Five winter health tips to keep you healthy and happy

Five winter health tips to keep you healthy and happy

Although NIWA reports that many places around NZ had the warmest May in decades, anyone working outside or walking or cycling to work will tell you the weather is turning greyer, wetter, and windier. Winter is clearly on its way.

Anyone who has suffered from winter colds and flu knows that winter is a time to look after your health. After two years of working from home and no new viruses from offshore, we may have been lulled into a false sense of health security. This year, many of you will have noticed that as well as Covid circling, there are some nasty cough, cold and flu bugs around.

Although there are no long-term effects of getting a regular cold or flu (that we could find on Dr Google!), getting a winter virus can really knock you off your feet and slow you down. You feel sluggish because cold viruses can affect our brains and our bodies, as well as affecting us physically. A study in 2012 found that cold viruses interfere with our neurotransmitters; our reaction times are slowed, it's hard for our brain to code new information, and our memory speed is reduced.

To avoid feeling rubbish, look after your health this winter.

1. Get outside

One of the best things we can do for our health is get outside, ideally into nature. You'll get the vitamin D you need, strengthen your immune system, and pack in the endorphins. Getting outside is particularly good for our stress and anxiety as it's proven to reduce cortisol levels (a stress indicator), slow your heart rate and lower blood pressure. You don't need to go far; walking around your neighbourhood park or waterfront will do the trick.

2. Eat lots of fruit and veg

We get told this one ALL the time, but that's because it's true! In winter, it's especially crucial to boost your immune system by getting as many nutrients as possible from what we eat. Seasonal fruits are all rich in vitamin C and are especially good for protecting our bodies against colds and flu; think kiwifruit, oranges and mandarins. It's good to lightly steam or sauté your vegetables in winter to give your digestive system a break from raw foods. Seasonal winter vegetables include parsnips, carrots, kumara, pumpkin, garlic, and cabbage – all especially good in soups, stews or roasted.

3. Stay hydrated

Staying hydrated can boost your immune system and give your body the support to fight off infection. It also helps keep our body temperature constant and normal, which means we are more likely to feel warmer. While in summer we might notice that we're sweating and losing fluid, we are less likely to notice in winter, making it easier to become dehydrated without our noticing. Carry a refillable water bottle with you, as you do in summer, and refill as you need, and make water your drink of choice.

4. Stay active

Cold weather and less daylight can make it hard to be motivated to exercise. But exercise has immunity-boosting benefits and is essential for our overall health. People who exercise 30 to 45 minutes a day experience a 40% to 50% reduction in the number of days they get sick. One of the good outcomes of covid lockdowns has been the abundance of online exercise classes available, so if the weather is too crap to get outside, warmup up with an online class inside.

5.Stay connected

When it's cold outside it’s easy to snuggle under the blankets and binge on Netflix, Neon, or your streaming platform of choice, but another thing we learnt from lockdown is the importance of connection. Social connectedness is essential for our mental health, giving us better mental, physical and spiritual resilience. If you're going to stay in and watch the telly, invite your mates over to join you!

Prevention is better than the cure. Keeping on top of your health will mean that you're likely to bounce back more quickly even if you catch that cold. To really feel like you’re winning, do all 5 in one hit and repeat regularly - meet your friends outside and do something active, then follow it up with a nutritious meal with a side of water – sorted!





This article is meant to provide general information only. It's not professional medical advice or a substitute for that advice.

◆ **Work item**
In the winter health tips article, how much fewer sick days do people get if they exercise 30 to 45 minutes a day? Rely only on the winter health tips article.

◆ **Given records**
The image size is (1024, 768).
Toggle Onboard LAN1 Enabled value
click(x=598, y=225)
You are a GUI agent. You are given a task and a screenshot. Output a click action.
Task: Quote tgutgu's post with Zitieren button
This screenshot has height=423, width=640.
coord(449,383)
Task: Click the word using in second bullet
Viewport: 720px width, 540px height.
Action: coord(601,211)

...

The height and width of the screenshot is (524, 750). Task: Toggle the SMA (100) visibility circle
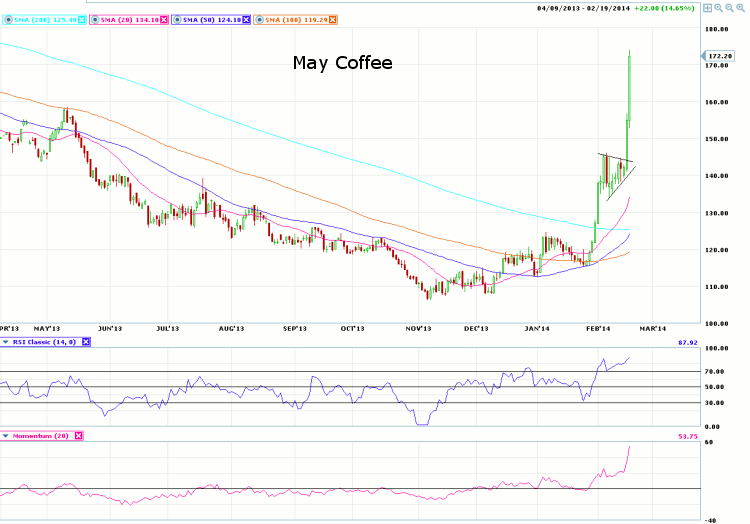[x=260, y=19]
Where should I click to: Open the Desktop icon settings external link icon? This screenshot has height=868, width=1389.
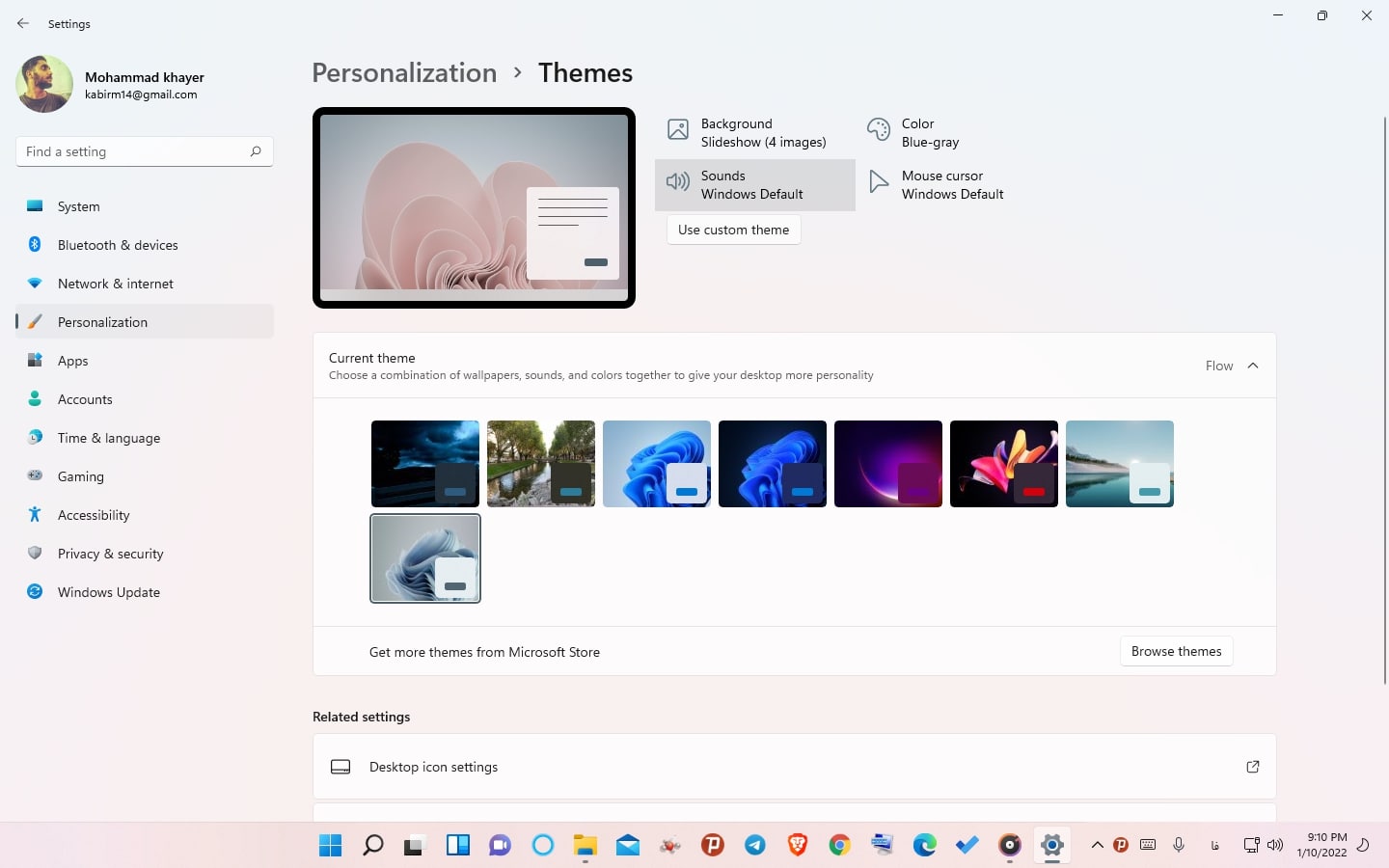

◆ **Solution to this exercise**
They get sick on 40% to 50% fewer days.